● ABOUT THIS EXERCISE: Could you restate the data word for word?

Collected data
* * *
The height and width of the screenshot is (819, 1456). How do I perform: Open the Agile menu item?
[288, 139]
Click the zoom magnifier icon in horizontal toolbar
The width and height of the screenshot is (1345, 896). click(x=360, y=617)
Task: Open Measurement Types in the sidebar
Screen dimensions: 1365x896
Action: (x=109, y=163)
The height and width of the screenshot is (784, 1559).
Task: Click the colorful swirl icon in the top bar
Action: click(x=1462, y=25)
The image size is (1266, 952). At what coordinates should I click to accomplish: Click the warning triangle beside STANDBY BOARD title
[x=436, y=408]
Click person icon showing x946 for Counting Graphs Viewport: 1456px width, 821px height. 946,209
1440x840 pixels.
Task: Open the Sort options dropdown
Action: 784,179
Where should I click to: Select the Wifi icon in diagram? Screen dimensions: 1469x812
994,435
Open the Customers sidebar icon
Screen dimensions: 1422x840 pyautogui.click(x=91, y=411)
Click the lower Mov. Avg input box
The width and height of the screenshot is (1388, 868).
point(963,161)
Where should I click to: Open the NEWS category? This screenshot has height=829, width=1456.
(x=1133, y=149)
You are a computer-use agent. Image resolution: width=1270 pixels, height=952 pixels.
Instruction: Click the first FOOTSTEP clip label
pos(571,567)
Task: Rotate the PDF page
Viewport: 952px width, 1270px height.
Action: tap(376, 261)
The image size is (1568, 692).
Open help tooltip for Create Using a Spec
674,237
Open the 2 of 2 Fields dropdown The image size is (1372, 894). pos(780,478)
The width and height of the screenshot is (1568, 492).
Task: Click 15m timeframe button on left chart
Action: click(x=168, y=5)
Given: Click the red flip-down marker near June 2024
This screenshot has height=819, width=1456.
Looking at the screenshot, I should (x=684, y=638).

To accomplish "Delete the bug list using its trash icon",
* * *
● SOLUTION FOR THIS PROBLEM:
The height and width of the screenshot is (819, 1456). How do I perform: Open the Agile menu item?
[288, 139]
Click the zoom magnifier icon in horizontal toolbar
The width and height of the screenshot is (1345, 896). click(x=360, y=617)
Task: Open Measurement Types in the sidebar
Screen dimensions: 1365x896
Action: (x=109, y=163)
The height and width of the screenshot is (784, 1559).
Task: Click the colorful swirl icon in the top bar
Action: click(x=1462, y=25)
The image size is (1266, 952). At what coordinates should I click to accomplish: Click the warning triangle beside STANDBY BOARD title
[x=436, y=408]
Click person icon showing x946 for Counting Graphs Viewport: 1456px width, 821px height. 946,209
1440x840 pixels.
Task: Open the Sort options dropdown
Action: 784,179
Where should I click to: Select the Wifi icon in diagram? Screen dimensions: 1469x812
994,435
Open the Customers sidebar icon
Screen dimensions: 1422x840 pyautogui.click(x=91, y=411)
Click the lower Mov. Avg input box
The width and height of the screenshot is (1388, 868).
point(963,161)
Where should I click to: Open the NEWS category? This screenshot has height=829, width=1456.
(x=1133, y=149)
You are a computer-use agent. Image resolution: width=1270 pixels, height=952 pixels.
Instruction: Click the first FOOTSTEP clip label
pos(571,567)
Task: Rotate the PDF page
Viewport: 952px width, 1270px height.
Action: tap(376, 261)
The image size is (1568, 692).
Open help tooltip for Create Using a Spec
674,237
Open the 2 of 2 Fields dropdown The image size is (1372, 894). pos(780,478)
The width and height of the screenshot is (1568, 492).
Task: Click 15m timeframe button on left chart
Action: click(x=168, y=5)
Given: Click the red flip-down marker near June 2024
This screenshot has height=819, width=1456.
Looking at the screenshot, I should (x=684, y=638).

To accomplish "Delete the bug list using its trash icon",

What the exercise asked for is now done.